→ TEXT

Attack Vectors
CVE-2025-62129 is a Medium-severity vulnerability (CVSS 5.3, vector CVSS:3.1/AV:N/AC:L/PR:N/UI:N/S:U/C:N/I:L/A:N) affecting RestroPress – Online Food Ordering System for WordPress in versions up to and including 3.2.7.
Because the weakness is reachable over the network and requires no login (PR:N) and no user interaction (UI:N), an attacker can attempt exploitation directly against a site running a vulnerable version. The impact described is the ability for unauthenticated attackers to perform an unauthorized action (the public advisory does not specify the exact action).
Reference: CVE-2025-62129 record and Wordfence advisory source here.
Security Weakness
The issue is a missing authorization (capability) check on a plugin function in RestroPress <= 3.2.7. In practical terms, this means a sensitive action can be triggered without WordPress first confirming the requester has the appropriate permission (or any authenticated session at all).
From a governance and compliance standpoint, missing authorization controls are a common root cause of “actions performed by the wrong party,” which can undermine internal controls, auditability, and separation of duties—especially for websites that accept orders and handle operational workflows.
Remediation: Update RestroPress to version 3.2.8 or a newer patched release. After updating, verify the plugin version in your WordPress admin panel and confirm any web application firewall (WAF) rules or managed security services are still enabled and reporting normally.
Technical or Business Impacts
While the advisory indicates no confidentiality impact (C:N) and no availability impact (A:N), it does indicate a low integrity impact (I:L). That typically translates to the risk of unauthorized changes that can affect how your site behaves, what customers see, or how orders are processed—even if it’s not a full site takeover.

→ TASK DETAILS
Give every metric component of the CVSS vector string in the vulnerability write-up, leaving out the version prefix. The items that follow have no connection to the vulnerability write-up.

→ RECORD SET
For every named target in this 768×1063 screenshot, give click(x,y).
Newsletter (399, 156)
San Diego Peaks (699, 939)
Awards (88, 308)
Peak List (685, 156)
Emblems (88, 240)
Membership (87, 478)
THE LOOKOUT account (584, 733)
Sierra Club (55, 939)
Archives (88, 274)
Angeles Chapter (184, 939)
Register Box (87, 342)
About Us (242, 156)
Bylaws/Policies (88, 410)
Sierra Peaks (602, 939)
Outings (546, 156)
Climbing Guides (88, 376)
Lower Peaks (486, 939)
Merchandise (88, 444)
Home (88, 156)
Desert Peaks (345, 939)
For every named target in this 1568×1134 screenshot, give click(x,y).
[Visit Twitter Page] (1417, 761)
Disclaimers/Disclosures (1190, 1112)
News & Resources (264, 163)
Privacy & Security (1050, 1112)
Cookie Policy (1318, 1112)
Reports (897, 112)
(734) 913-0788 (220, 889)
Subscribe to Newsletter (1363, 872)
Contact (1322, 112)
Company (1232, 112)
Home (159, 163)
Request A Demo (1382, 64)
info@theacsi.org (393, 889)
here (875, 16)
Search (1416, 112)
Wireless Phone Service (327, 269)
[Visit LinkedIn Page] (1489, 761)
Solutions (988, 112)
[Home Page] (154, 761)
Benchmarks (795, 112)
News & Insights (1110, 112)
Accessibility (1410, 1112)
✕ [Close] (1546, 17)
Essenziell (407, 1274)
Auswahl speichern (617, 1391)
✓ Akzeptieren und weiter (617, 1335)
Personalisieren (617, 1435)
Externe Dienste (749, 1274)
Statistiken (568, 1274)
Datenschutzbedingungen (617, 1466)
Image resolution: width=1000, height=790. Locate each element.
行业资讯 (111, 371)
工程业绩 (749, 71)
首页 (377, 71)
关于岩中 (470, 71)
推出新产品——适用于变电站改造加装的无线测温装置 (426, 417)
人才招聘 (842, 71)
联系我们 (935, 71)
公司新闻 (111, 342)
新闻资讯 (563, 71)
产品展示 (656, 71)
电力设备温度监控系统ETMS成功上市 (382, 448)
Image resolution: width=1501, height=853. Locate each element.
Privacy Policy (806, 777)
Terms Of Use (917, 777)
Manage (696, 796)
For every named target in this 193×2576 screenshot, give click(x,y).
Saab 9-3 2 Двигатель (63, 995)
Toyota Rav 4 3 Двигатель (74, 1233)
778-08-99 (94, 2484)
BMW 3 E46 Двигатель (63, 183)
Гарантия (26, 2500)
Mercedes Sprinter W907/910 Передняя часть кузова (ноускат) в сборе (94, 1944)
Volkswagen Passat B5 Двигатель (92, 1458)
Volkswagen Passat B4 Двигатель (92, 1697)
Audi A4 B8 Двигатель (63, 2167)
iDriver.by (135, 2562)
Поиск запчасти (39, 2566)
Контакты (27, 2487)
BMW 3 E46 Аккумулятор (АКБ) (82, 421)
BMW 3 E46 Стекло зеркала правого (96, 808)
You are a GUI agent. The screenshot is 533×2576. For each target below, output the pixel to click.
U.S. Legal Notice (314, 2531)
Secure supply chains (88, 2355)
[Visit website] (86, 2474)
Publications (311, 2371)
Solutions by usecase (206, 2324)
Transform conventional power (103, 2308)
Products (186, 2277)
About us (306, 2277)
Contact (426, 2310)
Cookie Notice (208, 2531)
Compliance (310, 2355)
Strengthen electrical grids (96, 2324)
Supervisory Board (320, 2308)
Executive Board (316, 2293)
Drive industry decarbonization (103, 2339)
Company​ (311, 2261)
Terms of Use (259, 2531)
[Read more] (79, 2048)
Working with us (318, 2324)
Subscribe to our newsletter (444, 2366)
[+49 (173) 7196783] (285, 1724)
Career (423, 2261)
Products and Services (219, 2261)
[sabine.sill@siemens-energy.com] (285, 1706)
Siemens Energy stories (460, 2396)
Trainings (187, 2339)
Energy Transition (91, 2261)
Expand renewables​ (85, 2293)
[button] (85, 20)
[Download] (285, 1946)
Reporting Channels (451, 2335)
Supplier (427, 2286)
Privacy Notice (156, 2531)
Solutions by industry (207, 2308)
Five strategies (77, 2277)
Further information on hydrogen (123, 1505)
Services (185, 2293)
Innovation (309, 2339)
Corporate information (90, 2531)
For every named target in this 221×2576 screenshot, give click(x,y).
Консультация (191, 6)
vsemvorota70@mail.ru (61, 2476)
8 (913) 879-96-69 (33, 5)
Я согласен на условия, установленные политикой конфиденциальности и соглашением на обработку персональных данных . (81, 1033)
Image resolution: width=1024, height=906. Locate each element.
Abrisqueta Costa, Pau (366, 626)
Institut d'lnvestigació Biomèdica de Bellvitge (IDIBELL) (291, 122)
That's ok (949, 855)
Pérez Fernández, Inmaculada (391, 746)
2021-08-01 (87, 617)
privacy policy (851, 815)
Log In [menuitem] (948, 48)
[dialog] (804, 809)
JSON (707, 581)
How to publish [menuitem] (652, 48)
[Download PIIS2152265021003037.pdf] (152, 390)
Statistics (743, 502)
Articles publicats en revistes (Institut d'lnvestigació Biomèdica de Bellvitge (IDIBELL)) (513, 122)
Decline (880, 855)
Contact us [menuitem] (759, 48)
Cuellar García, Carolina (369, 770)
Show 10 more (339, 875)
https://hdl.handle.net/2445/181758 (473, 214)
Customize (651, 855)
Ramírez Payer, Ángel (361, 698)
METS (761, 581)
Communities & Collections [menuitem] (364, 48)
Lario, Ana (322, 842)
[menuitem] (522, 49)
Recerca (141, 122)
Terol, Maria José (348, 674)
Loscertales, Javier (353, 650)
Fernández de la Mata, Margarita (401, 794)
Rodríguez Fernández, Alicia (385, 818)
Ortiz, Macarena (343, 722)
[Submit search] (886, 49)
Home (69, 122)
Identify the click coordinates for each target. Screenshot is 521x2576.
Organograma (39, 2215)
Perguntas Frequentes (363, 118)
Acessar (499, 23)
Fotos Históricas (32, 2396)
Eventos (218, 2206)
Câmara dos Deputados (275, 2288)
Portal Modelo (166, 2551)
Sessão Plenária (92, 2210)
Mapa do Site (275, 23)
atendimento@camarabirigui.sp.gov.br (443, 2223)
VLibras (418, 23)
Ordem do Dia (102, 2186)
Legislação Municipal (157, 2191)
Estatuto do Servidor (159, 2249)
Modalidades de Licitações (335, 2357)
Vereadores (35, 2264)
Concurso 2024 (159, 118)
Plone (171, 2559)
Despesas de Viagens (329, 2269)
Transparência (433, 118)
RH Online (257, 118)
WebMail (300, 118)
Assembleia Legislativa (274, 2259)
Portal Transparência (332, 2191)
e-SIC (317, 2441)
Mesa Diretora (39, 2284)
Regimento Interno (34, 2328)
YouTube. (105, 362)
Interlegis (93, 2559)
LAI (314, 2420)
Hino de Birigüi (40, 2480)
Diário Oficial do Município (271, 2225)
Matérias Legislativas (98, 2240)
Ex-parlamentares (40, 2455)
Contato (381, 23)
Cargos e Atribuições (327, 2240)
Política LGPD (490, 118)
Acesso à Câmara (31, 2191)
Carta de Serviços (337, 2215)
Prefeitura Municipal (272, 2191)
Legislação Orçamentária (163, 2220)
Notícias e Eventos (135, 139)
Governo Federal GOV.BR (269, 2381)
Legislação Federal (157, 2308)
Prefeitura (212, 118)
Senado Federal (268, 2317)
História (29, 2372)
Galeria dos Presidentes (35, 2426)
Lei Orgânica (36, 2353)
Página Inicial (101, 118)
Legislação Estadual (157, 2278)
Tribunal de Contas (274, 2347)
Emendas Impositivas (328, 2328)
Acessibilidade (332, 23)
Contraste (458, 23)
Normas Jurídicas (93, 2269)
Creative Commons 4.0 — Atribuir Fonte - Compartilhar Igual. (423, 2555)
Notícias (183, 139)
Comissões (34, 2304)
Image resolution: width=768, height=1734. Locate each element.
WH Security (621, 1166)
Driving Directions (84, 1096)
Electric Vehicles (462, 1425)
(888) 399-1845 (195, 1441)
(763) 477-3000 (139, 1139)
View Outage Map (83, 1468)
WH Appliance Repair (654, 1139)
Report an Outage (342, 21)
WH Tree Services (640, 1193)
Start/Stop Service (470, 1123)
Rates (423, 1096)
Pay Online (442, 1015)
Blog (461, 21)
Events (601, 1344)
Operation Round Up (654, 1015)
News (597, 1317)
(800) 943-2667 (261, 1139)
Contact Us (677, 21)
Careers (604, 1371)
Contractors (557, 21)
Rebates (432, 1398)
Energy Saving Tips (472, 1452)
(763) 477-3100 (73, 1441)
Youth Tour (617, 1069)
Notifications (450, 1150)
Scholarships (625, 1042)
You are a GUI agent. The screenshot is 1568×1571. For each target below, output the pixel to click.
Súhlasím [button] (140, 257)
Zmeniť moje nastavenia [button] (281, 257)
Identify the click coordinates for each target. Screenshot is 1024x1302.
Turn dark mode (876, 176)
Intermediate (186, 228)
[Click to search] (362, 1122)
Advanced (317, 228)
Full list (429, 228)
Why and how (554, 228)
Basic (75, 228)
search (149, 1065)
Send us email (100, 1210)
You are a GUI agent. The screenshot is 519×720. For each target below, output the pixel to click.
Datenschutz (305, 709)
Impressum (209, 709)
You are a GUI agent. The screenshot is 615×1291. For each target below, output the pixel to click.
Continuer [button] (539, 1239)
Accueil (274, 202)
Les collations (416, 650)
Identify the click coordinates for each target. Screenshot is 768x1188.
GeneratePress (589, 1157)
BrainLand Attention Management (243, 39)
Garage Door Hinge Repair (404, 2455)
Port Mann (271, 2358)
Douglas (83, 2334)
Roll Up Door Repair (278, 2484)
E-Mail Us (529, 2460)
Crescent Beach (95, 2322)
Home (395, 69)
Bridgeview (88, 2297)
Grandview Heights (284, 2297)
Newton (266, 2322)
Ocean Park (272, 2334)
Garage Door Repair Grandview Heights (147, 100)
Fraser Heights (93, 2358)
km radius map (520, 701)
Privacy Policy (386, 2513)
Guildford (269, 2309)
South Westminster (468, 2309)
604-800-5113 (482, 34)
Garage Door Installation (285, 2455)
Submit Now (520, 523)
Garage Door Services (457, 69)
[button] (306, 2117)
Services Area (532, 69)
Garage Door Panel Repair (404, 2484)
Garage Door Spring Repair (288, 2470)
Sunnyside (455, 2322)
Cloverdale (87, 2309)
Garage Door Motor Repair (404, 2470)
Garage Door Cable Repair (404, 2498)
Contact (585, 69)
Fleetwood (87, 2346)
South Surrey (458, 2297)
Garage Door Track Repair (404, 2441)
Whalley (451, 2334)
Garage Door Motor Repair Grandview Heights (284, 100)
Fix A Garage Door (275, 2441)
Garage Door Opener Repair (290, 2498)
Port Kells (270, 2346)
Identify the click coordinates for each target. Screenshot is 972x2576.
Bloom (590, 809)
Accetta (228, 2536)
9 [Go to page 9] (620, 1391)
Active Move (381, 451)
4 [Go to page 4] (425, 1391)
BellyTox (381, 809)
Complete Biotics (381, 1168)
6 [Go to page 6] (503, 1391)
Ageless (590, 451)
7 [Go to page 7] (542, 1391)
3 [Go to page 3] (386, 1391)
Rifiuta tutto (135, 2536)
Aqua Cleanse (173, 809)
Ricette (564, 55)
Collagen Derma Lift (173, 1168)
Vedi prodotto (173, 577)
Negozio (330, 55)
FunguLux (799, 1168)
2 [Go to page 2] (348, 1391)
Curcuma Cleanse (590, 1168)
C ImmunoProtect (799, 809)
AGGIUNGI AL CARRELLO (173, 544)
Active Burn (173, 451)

→ YOUR RESPONSE
AV:N, AC:L, PR:N, UI:N, S:U, C:N, I:L, A:N